2.Sezon 28.Bölüm

1.1K 81 19
                                    

Dawson motorunu otoparka park edip hızla eve girdiğinde telaşlıydı.

Salvatore bahçedeki siyah koltuklarda öylece oturmuş düşünürken,"Geldim."diye seslenip yanına koştu.

Salvatore elindeki buz dolu viskiyi kafaya dikerek,"Hoşgeldin."diye mırıldandı.

"Anlat bakalım."dedi ve karşısına geçip oturdu. Deri ceketini çıkararak yanına attı. "Ne oluyor?"

"Babamın iki tane piçi varmış."diye sinirle güldü Salvatore. Dawson çatık kaşlarla arkadaşının dediklerine odaklandı.
"Biri benden büyükmüş ve hakkını istiyormuş. Diğeri ise üç yaşında."

Dawson şaşkınlıkla gözlerini belerterek,"Ne!"diye bağırdı. "Bunu benim moruk bile yapmazdı, Robert amca kafayı yemiş."

"Bende babamı reddettim, evini, parasını. Her şeyini ve gelip bana dedi ki eğer bu evi bırakıyorsan, karını da bırakacaksın."

"Ne alaka lan?"

"Onu da bana babam vermiş."
Sıkıntıyla yüzünü sıvazlamaya başladı. "Bırakmazsam elimden o alacakmış."

Dawson,"Siktirsin."diye tısladı. "Bu nasıl tehdit ulan?"

Salvatore arkadaşının siyah gözlerine bakıp,"Görüyor musun Dawson?"dedi. "Zor anda babam bile beni sevdiğimden vuruyor, ne anlamalıyım? Babamın sevgisini samimi nasıl bulabilirim? Her zaman korkuyordum karıma bir şey olacak, bir şey yapacaklar diye ama en yakınımda olan insan da onu hedef haline getirdi. Korkum niye hiç azalmıyor?"

Dawson arkadaşının derdini dert bilerek,"Korkma amico."dedi. "Hiçbir sik yapamazlar. Ne sen ne de ben yeni yetmeyiz. Baba maba dinlemem ağızlarına ederim. Liam seninkinden farklı mı sanki? Cansın ile evlenirken nasıl sorun çıkardığını sen biliyorsun."

"Dawson,"diye mırıldandı Ilgaz. "Senin ne işin var burada?"

Dawson kafasını kaldırıp salon bahçe kapısından ona bakan kıza gülümsedi. "Merhaba Ilgaz,"

"Merhaba."diyerek uykulu gözlerle tebessüm etti. "Ablamı neden yalnız bıraktın? Saat dört."

"Ablan yalnız değil canım, evde ordu dolusu insan var biliyorsun. Salvatore çağırdı geldim."

Ilgaz kafasını sallayarak yanlarına gitti. "Lütfen beni yanlış anlama, korkuyorum. Doğumu yaklaştı, biliyorsun."

Dawson gülümseyerek,"Anlayabiliyorum seni. Sorun değil."dedi. Salvatore,"Neden uyandın?"diye sordu yanına oturan karısına.

"Andreas uyandı, emzirmeye kalktım. Seni göremeyince merak ettim."

Salvatore biten bardağına biraz daha viski koyup kafasını salladı. "İstersen git uyu."

Dawson sehpadaki viski şişesi ve boş bardağa uzanıp kendisine bir içki doldurdu.  "Ilgaz, git uyu be oğlum. Çoluk çocuk yoruyor zaten."

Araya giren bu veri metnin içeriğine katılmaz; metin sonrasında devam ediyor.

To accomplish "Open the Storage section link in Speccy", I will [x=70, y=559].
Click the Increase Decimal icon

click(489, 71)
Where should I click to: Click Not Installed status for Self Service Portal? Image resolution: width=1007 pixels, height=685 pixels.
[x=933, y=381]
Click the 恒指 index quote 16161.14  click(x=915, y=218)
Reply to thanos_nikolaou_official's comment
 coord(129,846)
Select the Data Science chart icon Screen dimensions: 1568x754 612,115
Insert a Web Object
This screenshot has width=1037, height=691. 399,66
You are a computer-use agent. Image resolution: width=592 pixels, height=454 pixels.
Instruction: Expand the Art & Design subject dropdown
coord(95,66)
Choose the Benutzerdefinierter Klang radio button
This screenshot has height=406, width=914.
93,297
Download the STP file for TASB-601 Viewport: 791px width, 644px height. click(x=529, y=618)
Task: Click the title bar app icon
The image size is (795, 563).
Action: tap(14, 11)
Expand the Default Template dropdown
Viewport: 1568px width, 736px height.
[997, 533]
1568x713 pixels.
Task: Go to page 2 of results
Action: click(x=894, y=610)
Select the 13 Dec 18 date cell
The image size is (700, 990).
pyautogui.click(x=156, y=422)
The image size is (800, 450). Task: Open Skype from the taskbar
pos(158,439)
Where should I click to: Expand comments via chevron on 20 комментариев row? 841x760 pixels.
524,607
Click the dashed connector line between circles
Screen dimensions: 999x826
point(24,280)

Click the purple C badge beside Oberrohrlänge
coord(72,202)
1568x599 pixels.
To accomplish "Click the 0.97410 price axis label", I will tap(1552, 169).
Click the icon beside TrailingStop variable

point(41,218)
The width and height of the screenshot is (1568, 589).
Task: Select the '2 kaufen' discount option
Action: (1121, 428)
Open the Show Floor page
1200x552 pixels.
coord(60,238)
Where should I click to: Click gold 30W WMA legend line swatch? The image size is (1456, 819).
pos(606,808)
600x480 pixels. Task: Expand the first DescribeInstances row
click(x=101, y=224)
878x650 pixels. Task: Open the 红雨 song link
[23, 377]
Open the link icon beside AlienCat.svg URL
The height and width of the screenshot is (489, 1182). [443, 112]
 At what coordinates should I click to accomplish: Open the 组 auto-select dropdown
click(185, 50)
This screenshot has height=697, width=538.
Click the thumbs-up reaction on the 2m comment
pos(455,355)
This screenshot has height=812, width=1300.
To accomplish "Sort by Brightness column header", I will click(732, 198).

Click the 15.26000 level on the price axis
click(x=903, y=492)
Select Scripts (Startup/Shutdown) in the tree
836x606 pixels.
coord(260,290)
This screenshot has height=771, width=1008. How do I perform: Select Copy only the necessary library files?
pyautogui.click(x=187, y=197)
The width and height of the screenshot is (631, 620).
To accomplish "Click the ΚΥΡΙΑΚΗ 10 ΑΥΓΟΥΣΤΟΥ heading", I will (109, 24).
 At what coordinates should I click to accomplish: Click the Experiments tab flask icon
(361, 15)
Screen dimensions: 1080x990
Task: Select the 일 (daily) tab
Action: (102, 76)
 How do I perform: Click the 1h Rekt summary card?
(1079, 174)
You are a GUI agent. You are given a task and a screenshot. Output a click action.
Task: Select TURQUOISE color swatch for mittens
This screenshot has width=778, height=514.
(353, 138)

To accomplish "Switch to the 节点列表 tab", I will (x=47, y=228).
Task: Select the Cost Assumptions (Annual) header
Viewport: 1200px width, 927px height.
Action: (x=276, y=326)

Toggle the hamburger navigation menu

Ilgaz gülerek kafasını salladı. Kocasına,"Burada uyusam?"diye sordu yalvaran gözlerle. Salvatore gülerek"Gel."dedi ve iyice uca oturup eliyle dizine vurdu. Ilgaz kocasına uzanarak dudaklarına bir öpücük bıraktı. "İyi geceler."diye mırıldandı ve başını adamın dizine koydu.

Salvatore ve Dawson, Fransızca konuşmaya başladılar.

Ilgaz içinden okkalı bir küfür etti. Anlamıyordu lanet olsun!

"Babam şansını çok zorluyor."dedi Salvatore. "Karıma zarar verirsen gözünün önünde kafama sıkacağım dedim, çocuklarıma ve bana sen sebep olacaksın dedim."

Dawson şaşkınlıkla,"Saçmalama lan!"dedi. "Gerzek gerzek konuşup benim sinirimi bozma."

"Ilgaz'a zarar gelirse ben yaşayamam. Beş çocuğumuz var. Sadece ben değil, çocuklarım da yaşayamaz. Hepsi annelerine çok düşkün."